Transcribe the listing exactly; drop the images.

_The data_

· · · · · · ·

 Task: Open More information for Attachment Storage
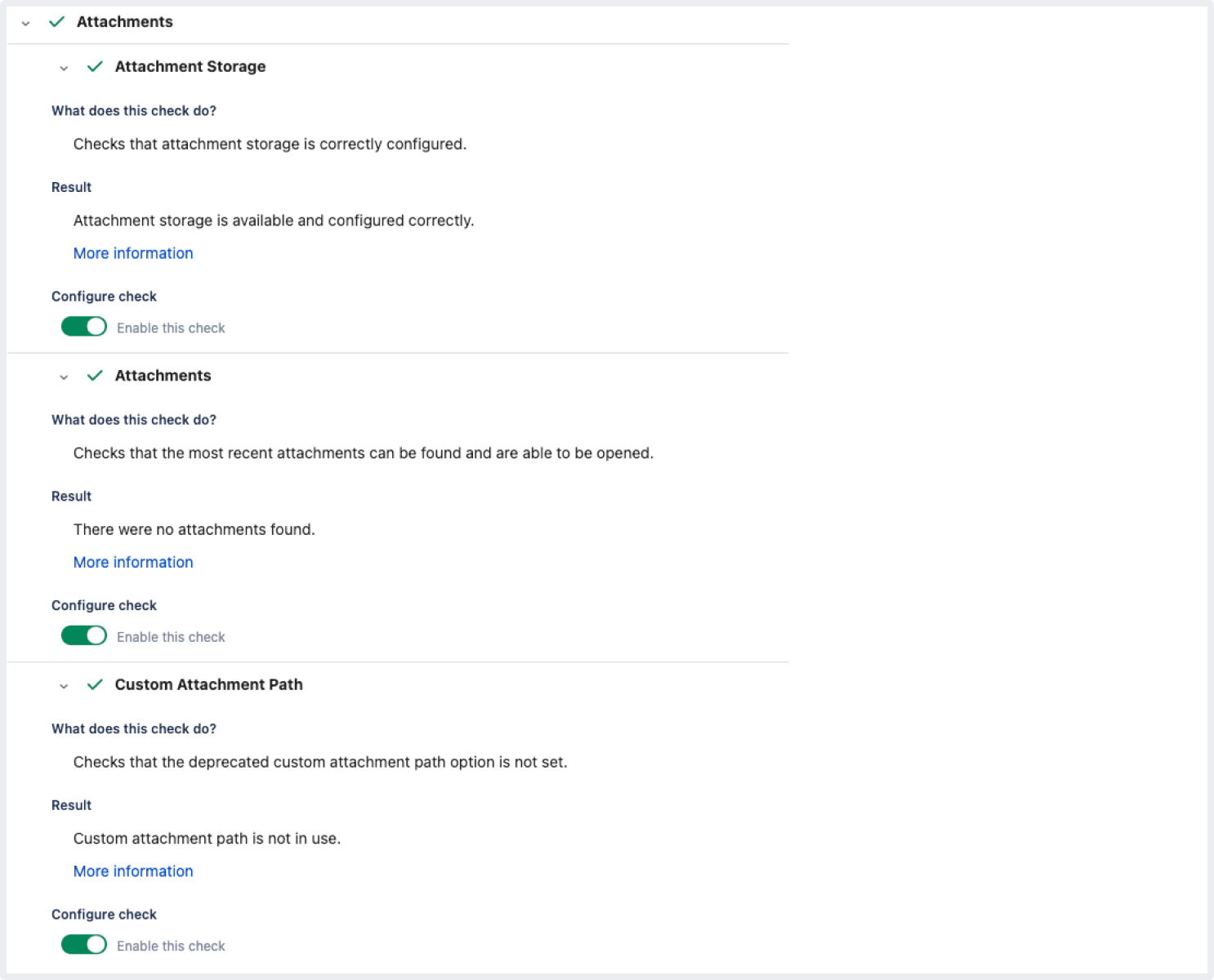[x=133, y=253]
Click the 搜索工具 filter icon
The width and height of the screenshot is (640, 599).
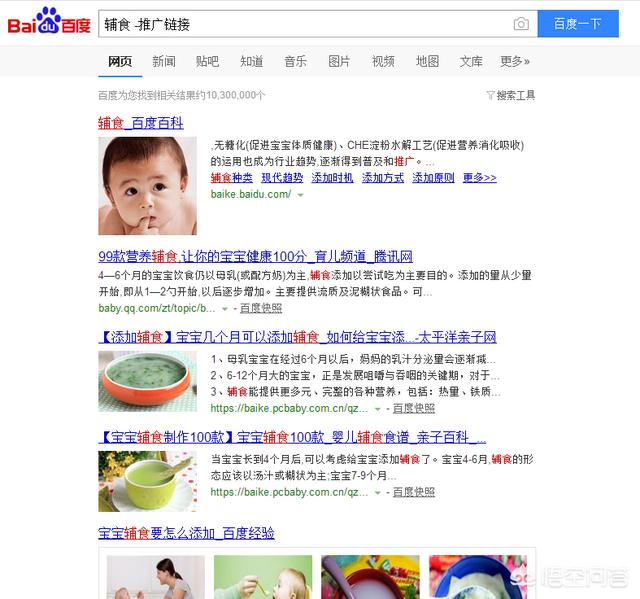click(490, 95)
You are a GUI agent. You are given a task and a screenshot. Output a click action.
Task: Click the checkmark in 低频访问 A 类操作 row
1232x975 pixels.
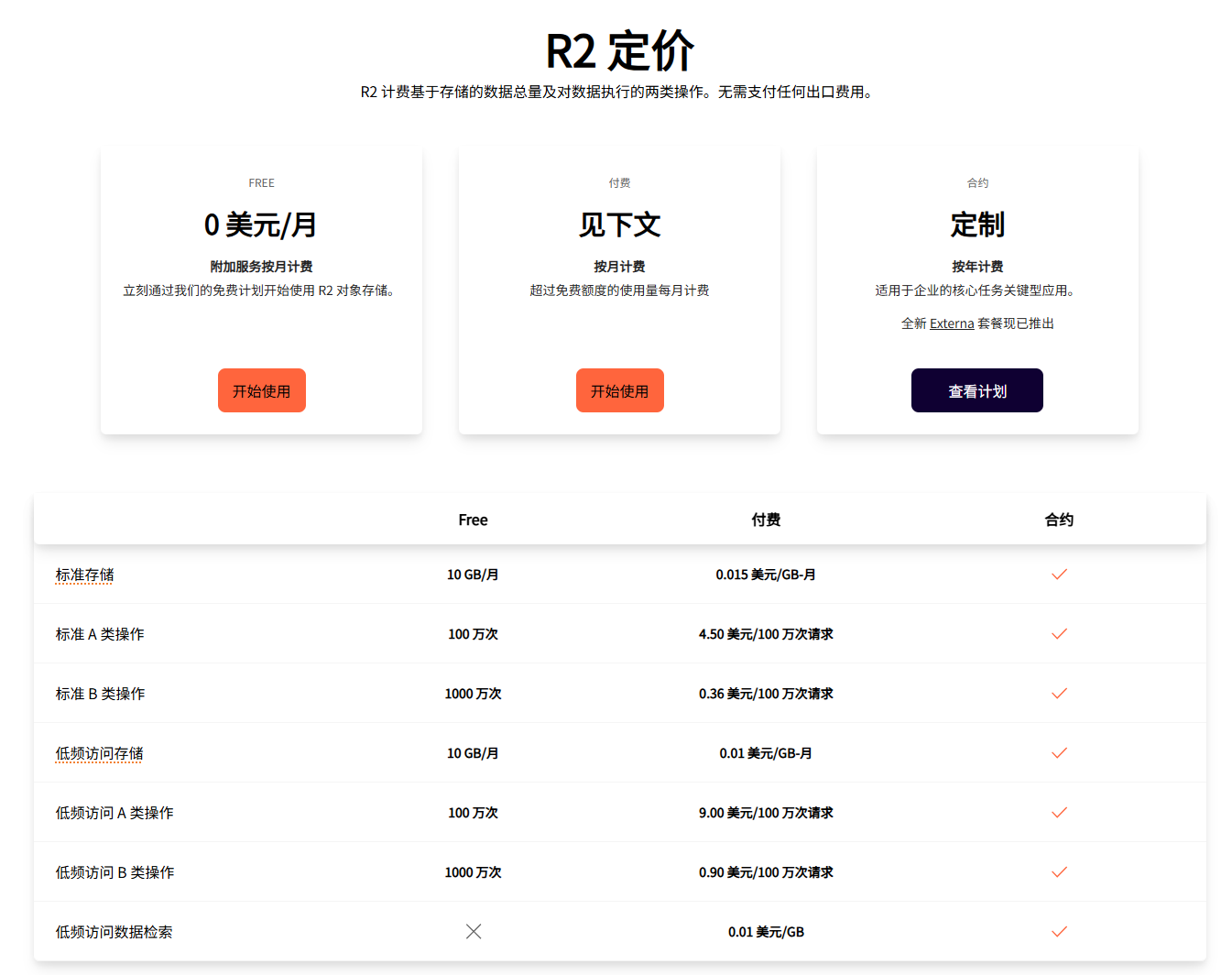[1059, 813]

· · · · · · ·

_Output for this task_
 Task: Open More information for Attachment Storage
[x=133, y=253]
Click the 搜索工具 filter icon
The width and height of the screenshot is (640, 599).
click(490, 95)
You are a GUI agent. You are given a task and a screenshot. Output a click action.
Task: Click the checkmark in 低频访问 A 类操作 row
1232x975 pixels.
[1059, 813]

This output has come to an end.